(Dataset entries)
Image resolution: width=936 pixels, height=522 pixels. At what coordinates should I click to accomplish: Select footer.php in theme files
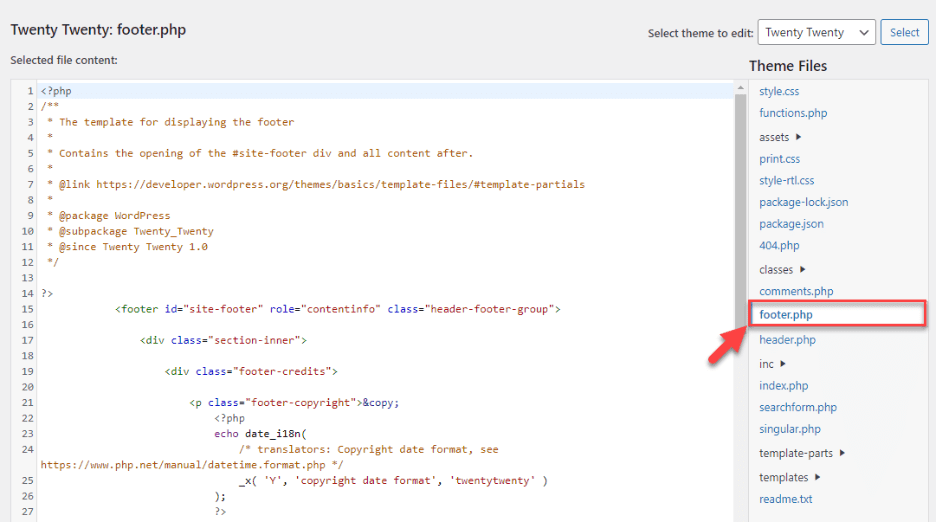coord(787,315)
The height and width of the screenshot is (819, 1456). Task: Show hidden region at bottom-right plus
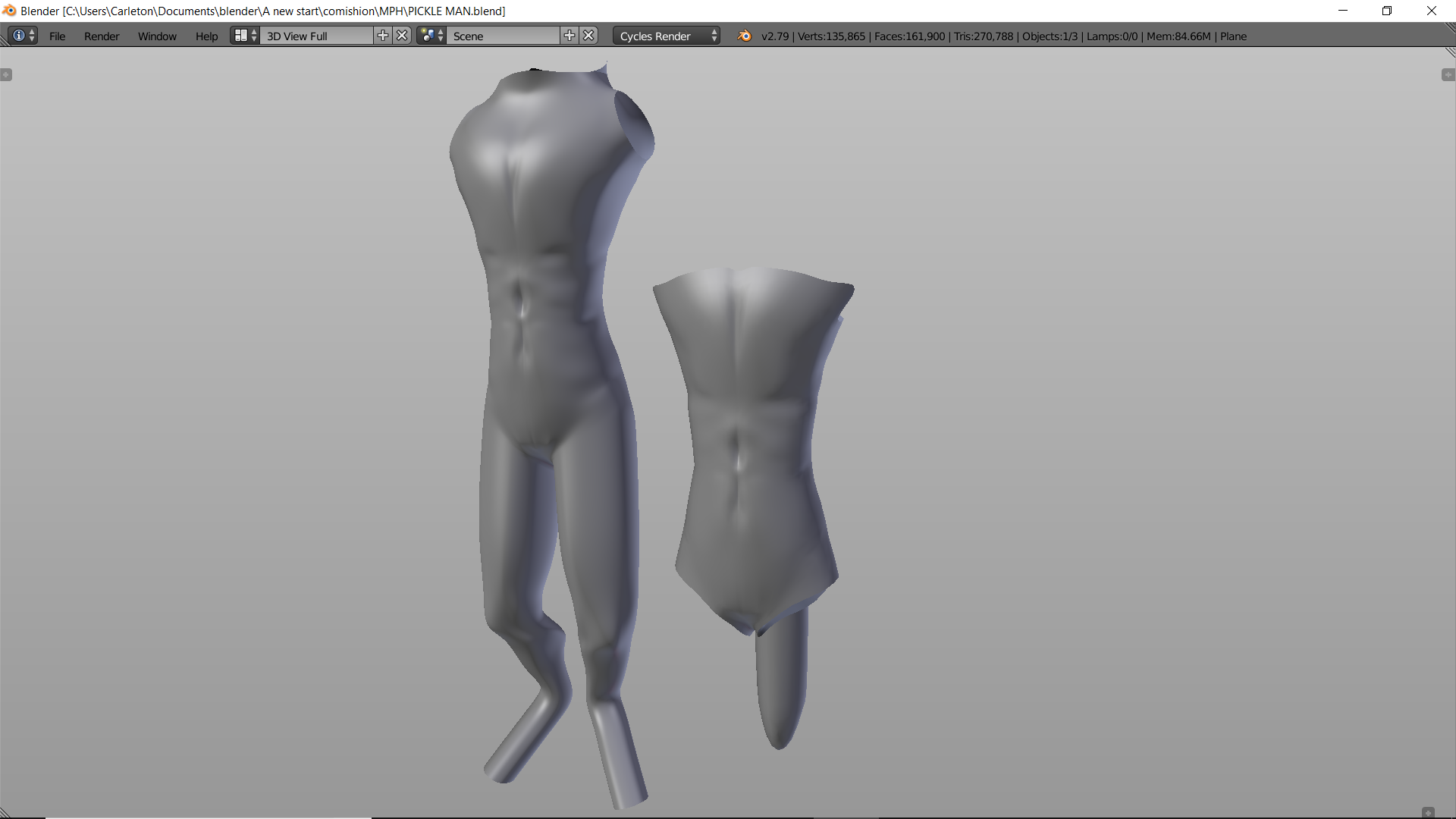[x=1428, y=812]
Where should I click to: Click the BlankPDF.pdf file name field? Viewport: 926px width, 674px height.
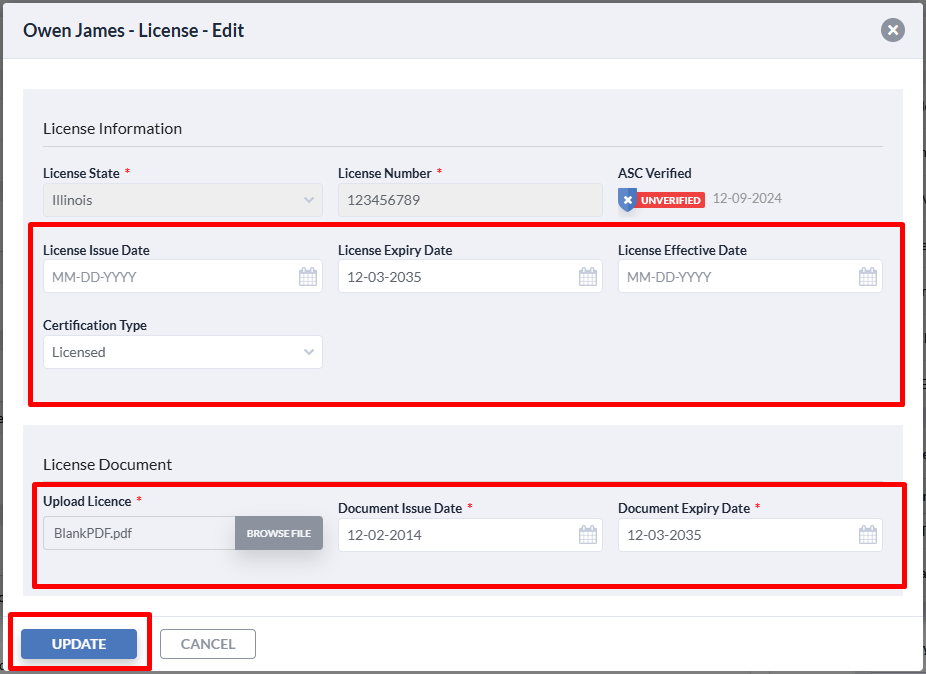click(139, 533)
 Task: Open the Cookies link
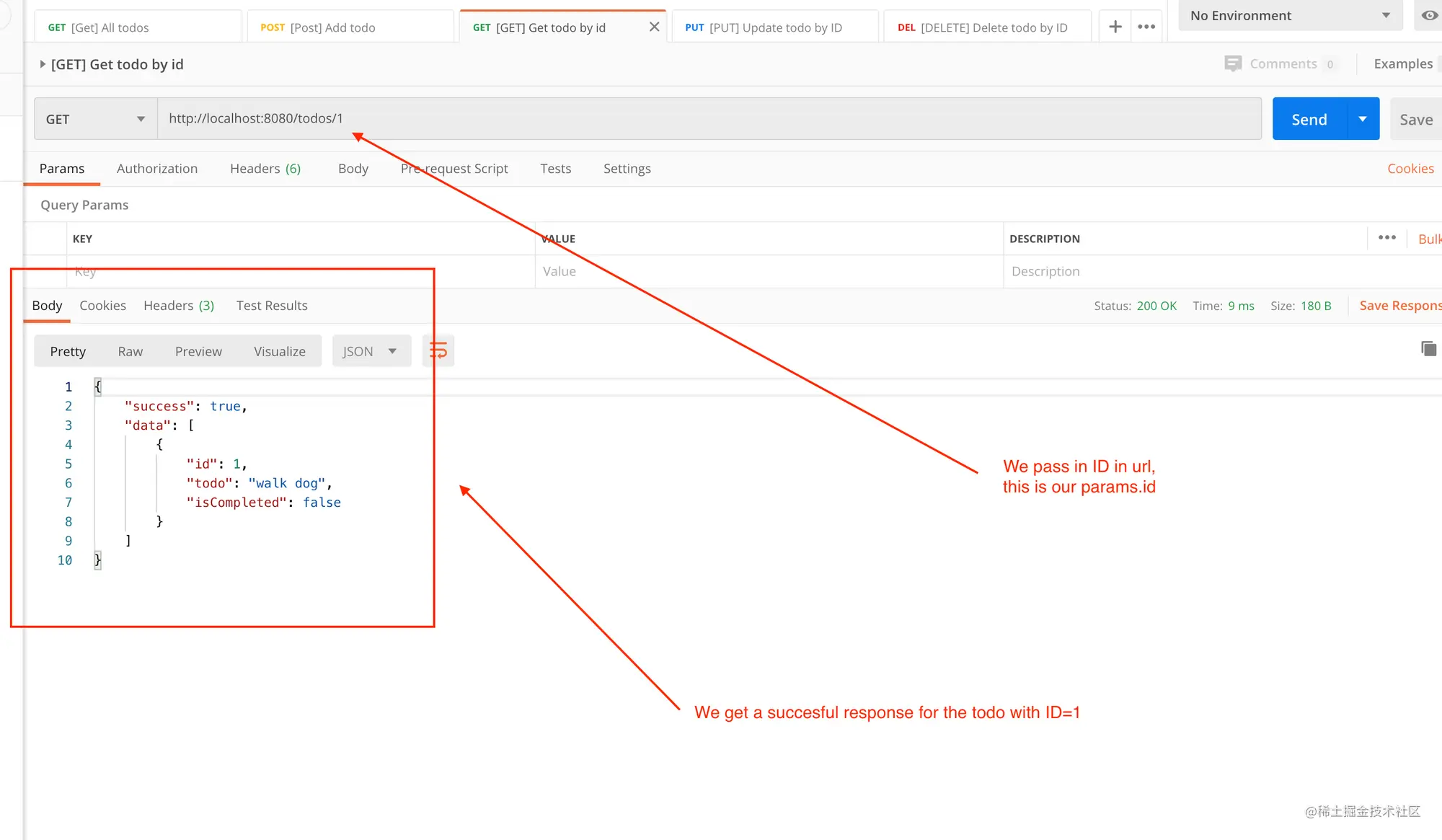(1410, 169)
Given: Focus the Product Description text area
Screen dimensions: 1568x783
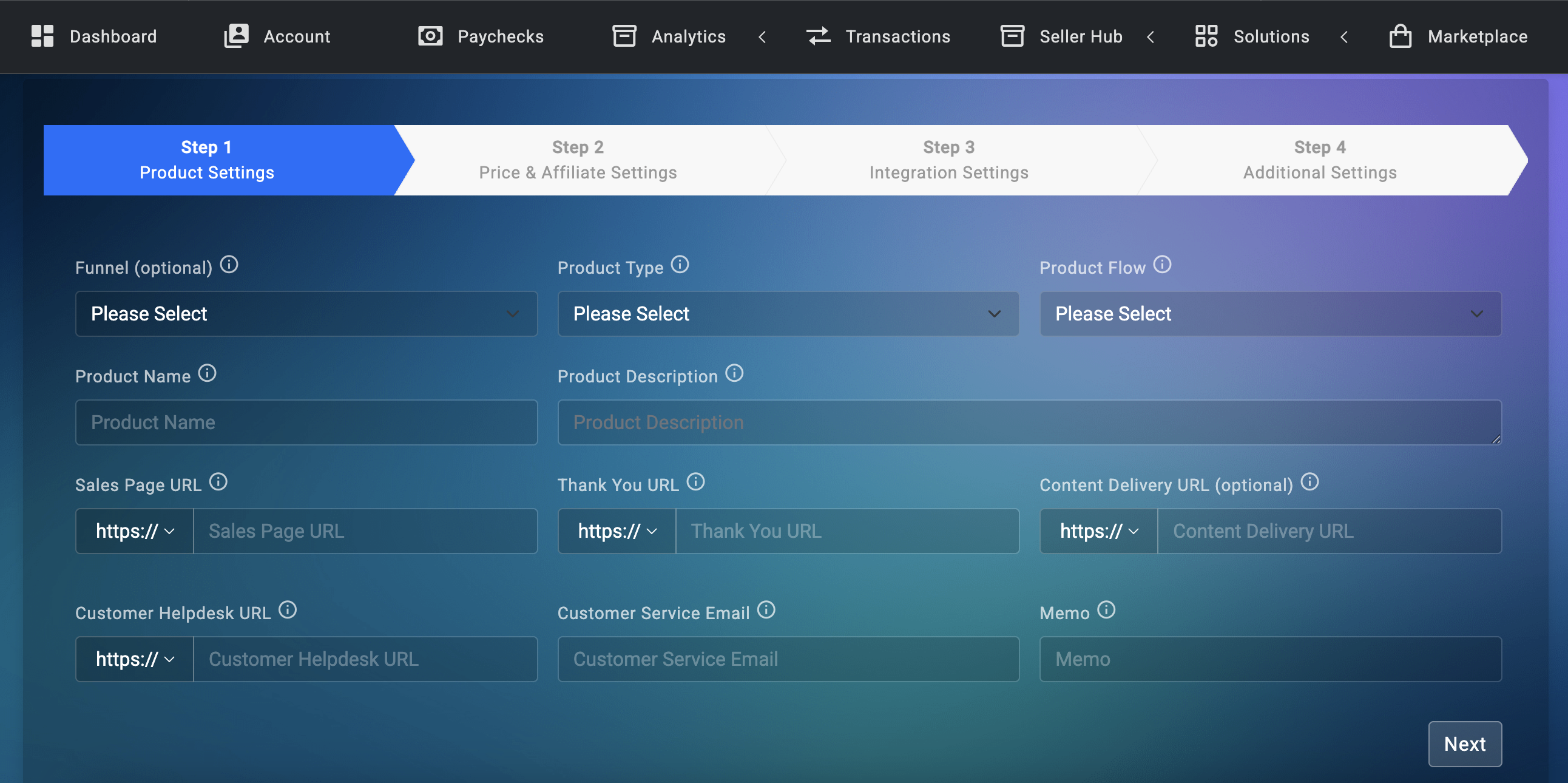Looking at the screenshot, I should [1029, 422].
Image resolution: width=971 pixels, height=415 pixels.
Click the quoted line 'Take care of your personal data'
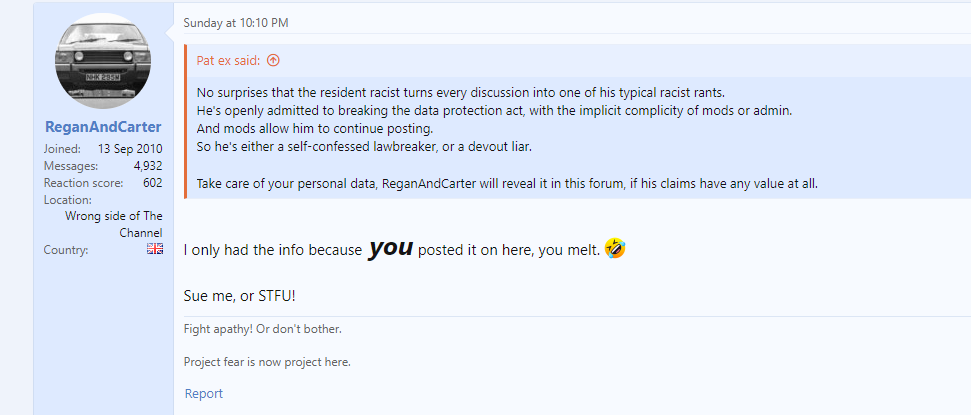pos(508,184)
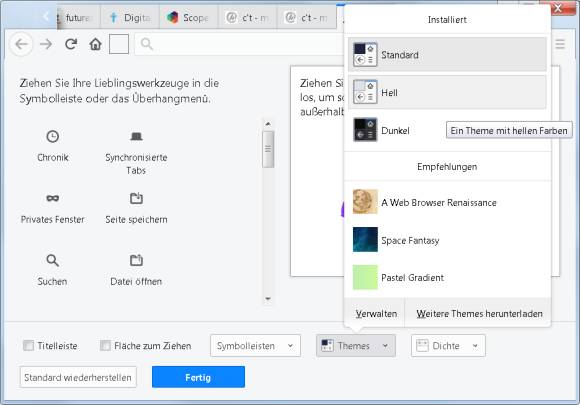Click Standard wiederherstellen button

[78, 377]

Exercise prompt -
Please reproduce all of the rows above word for word, leaving out the pictures.

Reply to the task -
Image resolution: width=936 pixels, height=522 pixels. At what coordinates should I click to accomplish: Select footer.php in theme files
coord(787,315)
The height and width of the screenshot is (819, 1456). Task: Show hidden region at bottom-right plus
[x=1428, y=812]
Where should I click to: Click the BlankPDF.pdf file name field? Viewport: 926px width, 674px height.
click(139, 533)
 Task: Open the Cookies link
(1410, 169)
Given: Focus the Product Description text area
Screen dimensions: 1568x783
Looking at the screenshot, I should [1029, 422].
Image resolution: width=971 pixels, height=415 pixels.
Click the quoted line 'Take care of your personal data'
pos(508,184)
Click Standard wiederherstellen button

[78, 377]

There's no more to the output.